Optimal control is bang-bang when intervention cost is linear.

Characterization of quarantine start and end times.

Numerical results support theoretical analysis.

Abstract

We study first order necessary conditions for an optimal control problem of a Susceptible-Infected-Recovered (SIR) model with limitations on the duration of the quarantine. The control is done by means of the reproduction number, i.e., the number of secondary infections produced by a primary infection, which represents an external intervention that we assume time-dependent.
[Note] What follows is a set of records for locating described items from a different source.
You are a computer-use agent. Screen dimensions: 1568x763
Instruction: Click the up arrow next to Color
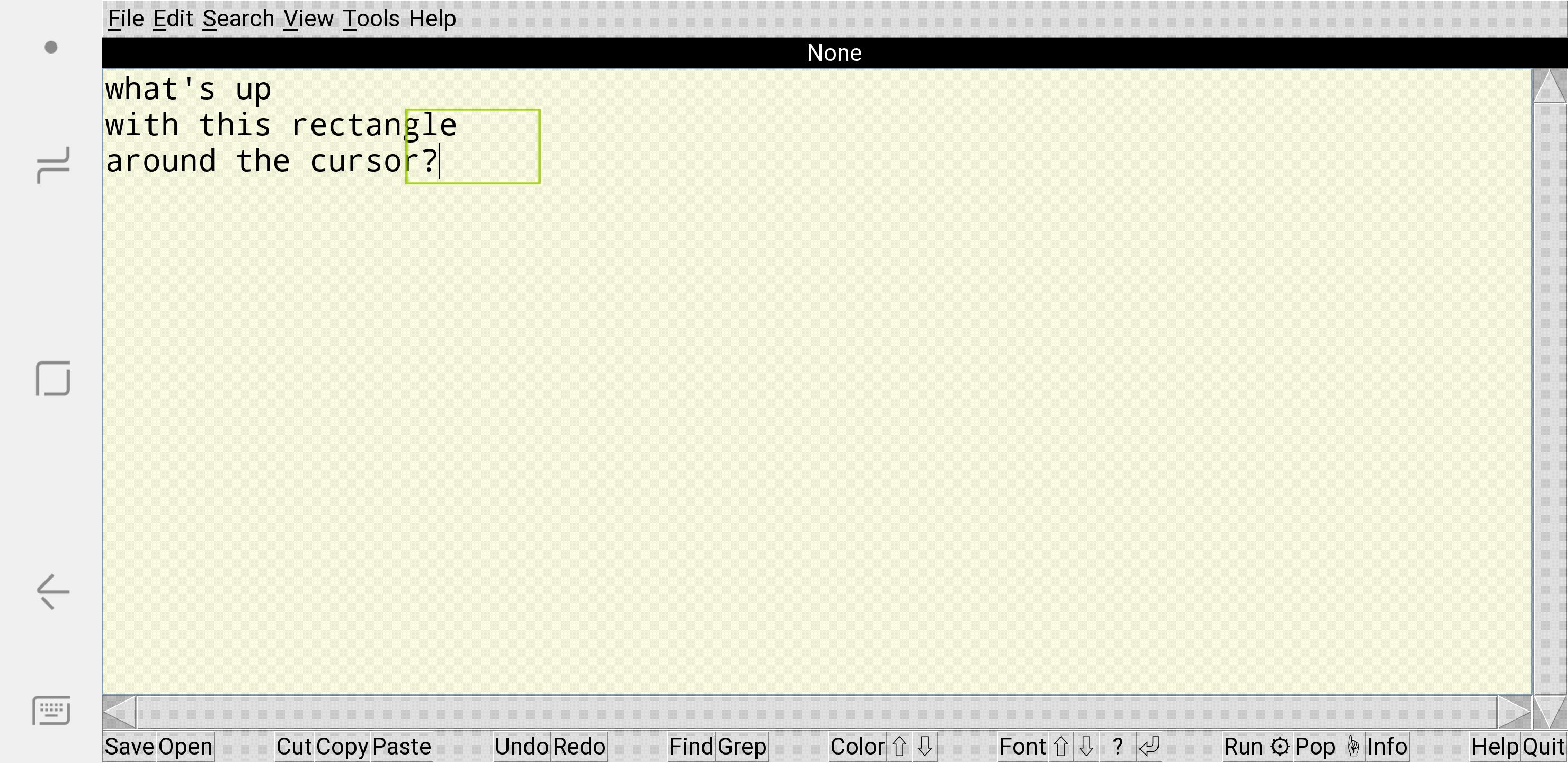(899, 747)
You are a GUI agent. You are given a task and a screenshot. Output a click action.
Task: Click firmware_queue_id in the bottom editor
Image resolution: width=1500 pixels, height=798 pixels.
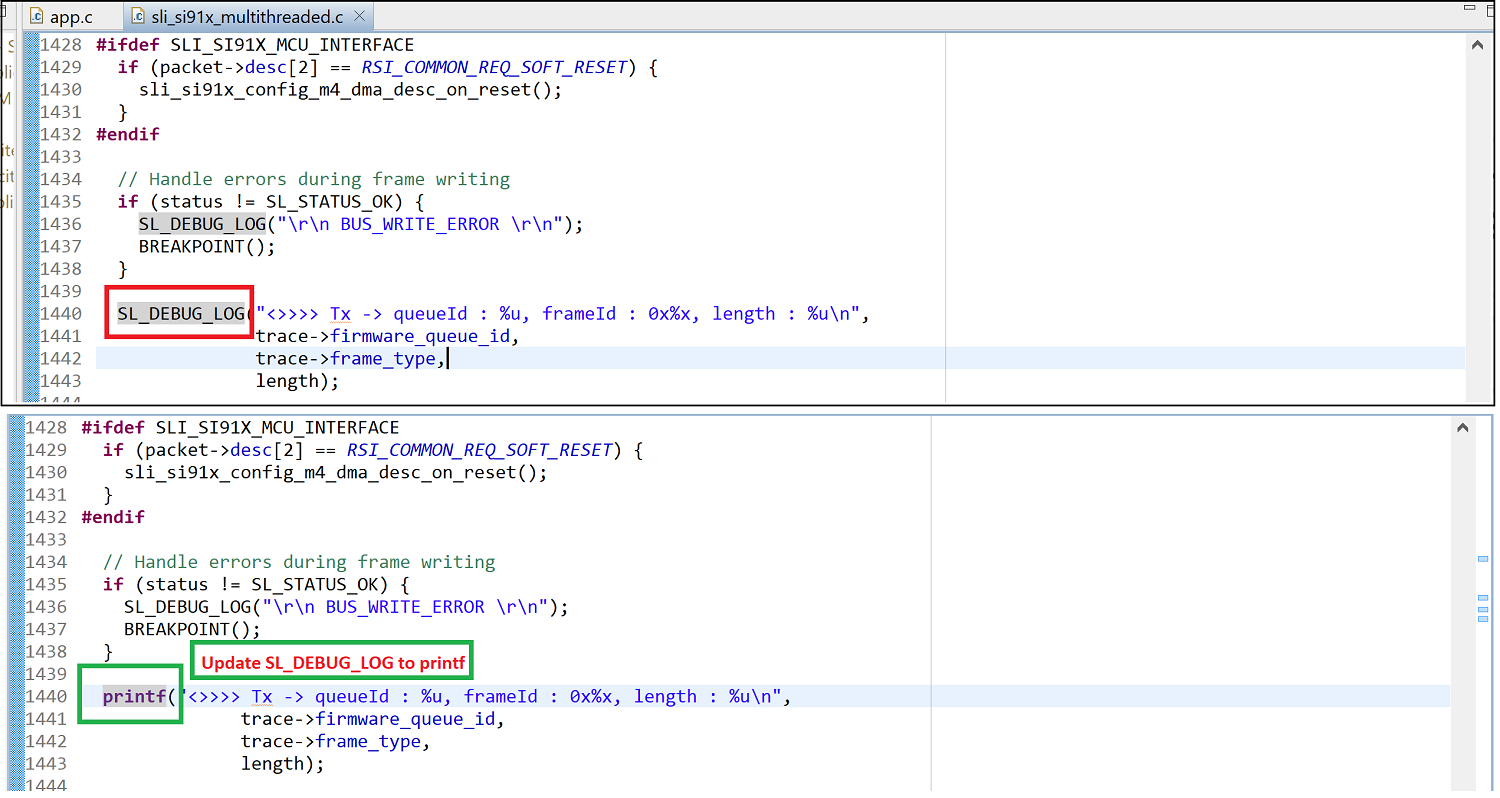[408, 720]
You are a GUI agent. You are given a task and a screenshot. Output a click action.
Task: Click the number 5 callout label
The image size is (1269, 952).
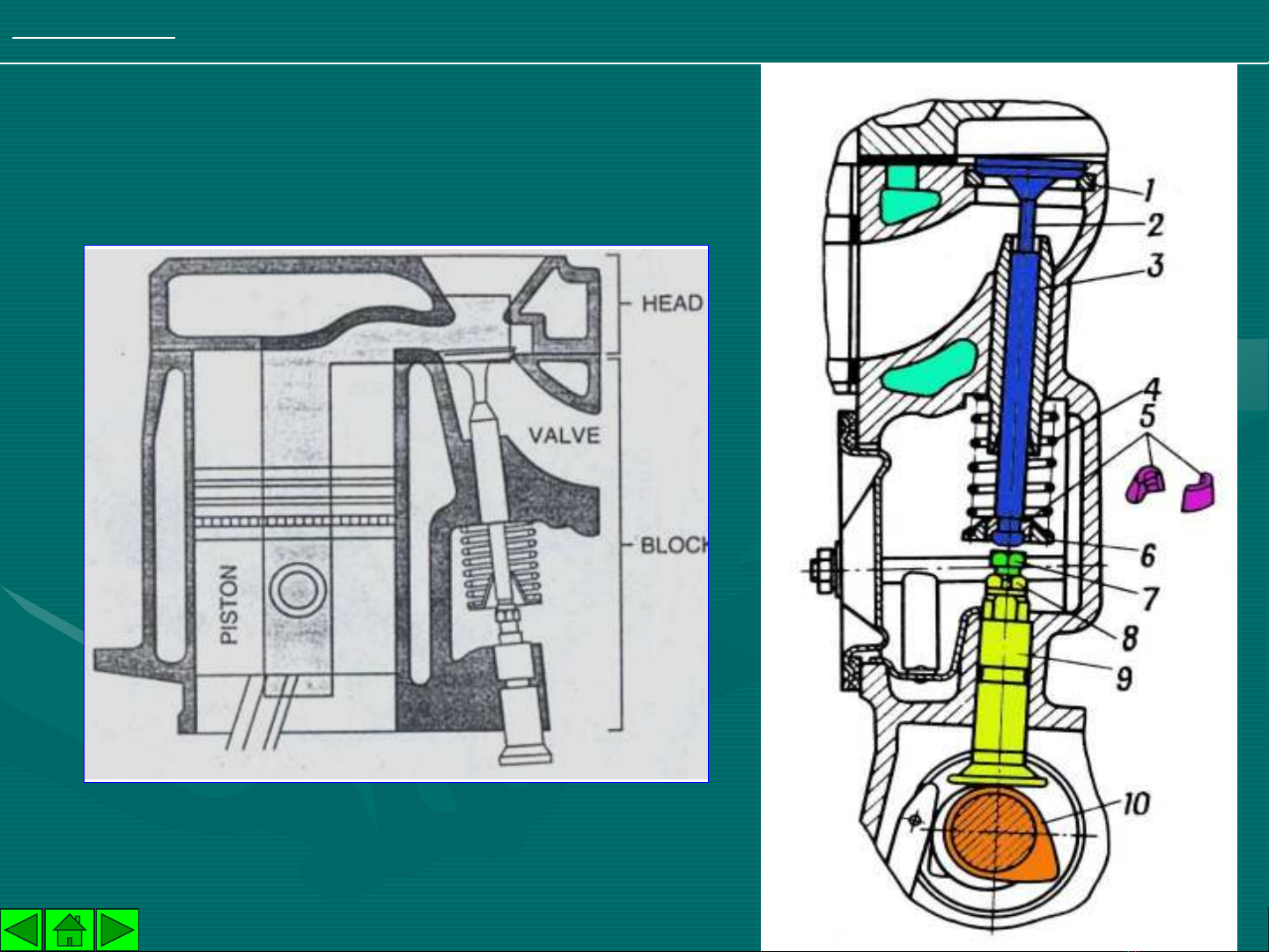pos(1147,417)
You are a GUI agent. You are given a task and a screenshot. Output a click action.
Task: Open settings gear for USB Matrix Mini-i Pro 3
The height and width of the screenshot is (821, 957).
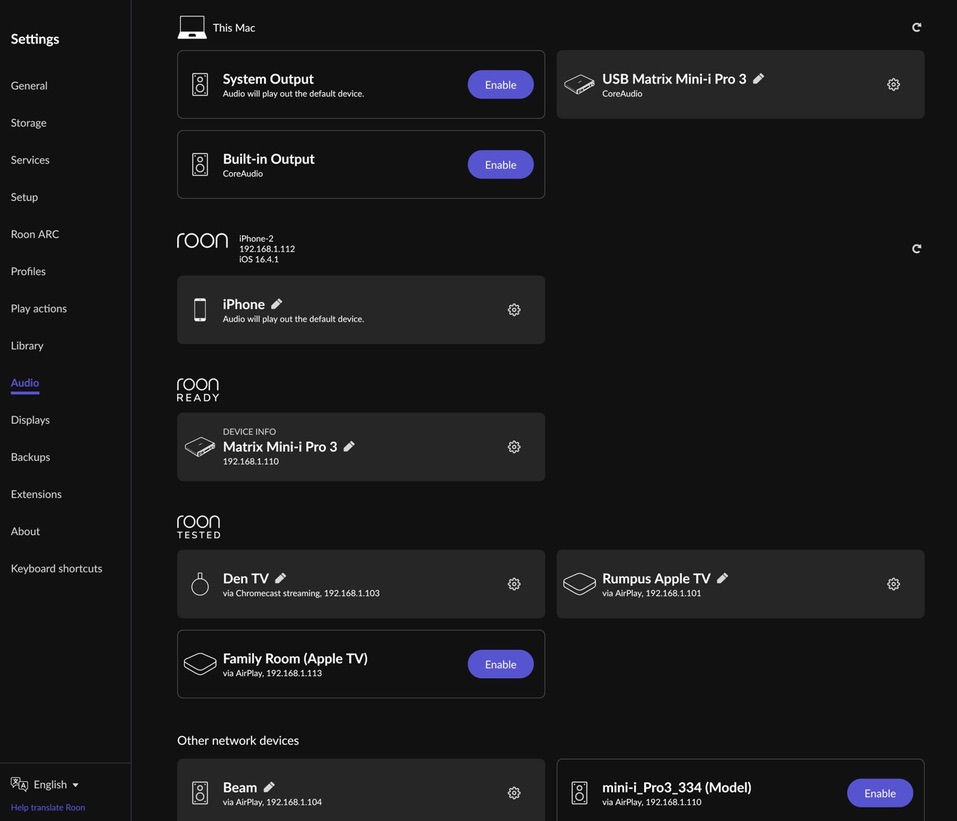pyautogui.click(x=893, y=85)
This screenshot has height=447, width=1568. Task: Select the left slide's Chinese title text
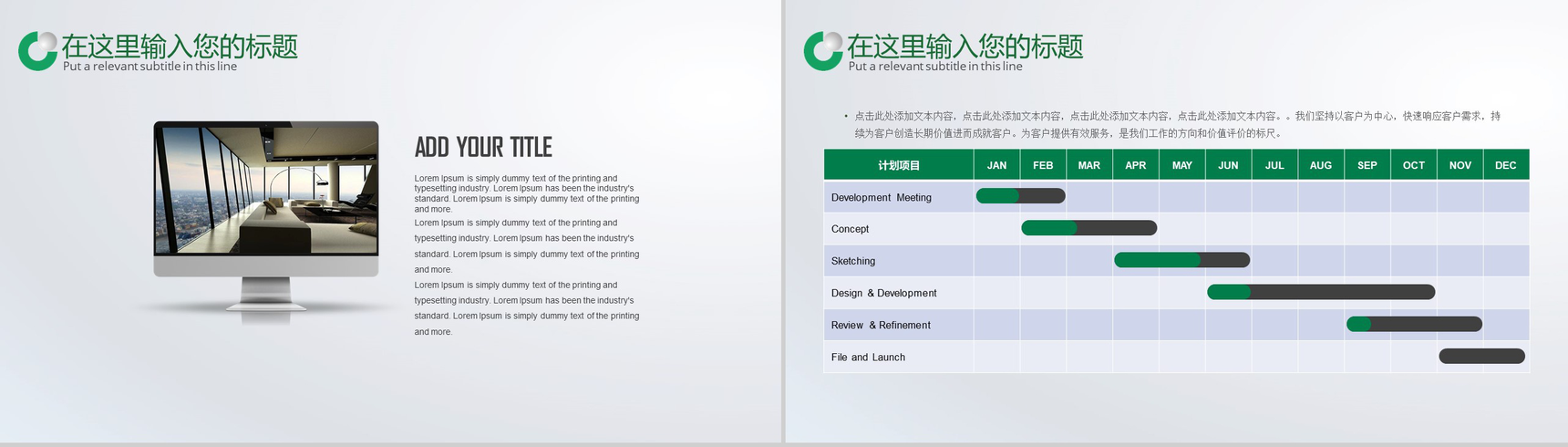[180, 45]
Moreover, the control function can only be applied over a finite time interval, and the duration of the most strict quarantine (smallest possible reproduction number) is also bounded. We consider a maximization problem where the cost functional has two terms: one is the number of susceptible individuals in the long-term and the other depends on the cost of interventions. When the intervention term is linear with respect to the control, we obtain that the optimal solution is bang-bang, and we characterize the times to begin and end the strict quarantine. In the general case, when the cost functional includes the term that measures the intervention cost, we analyze the optimality of controls through numerical computations.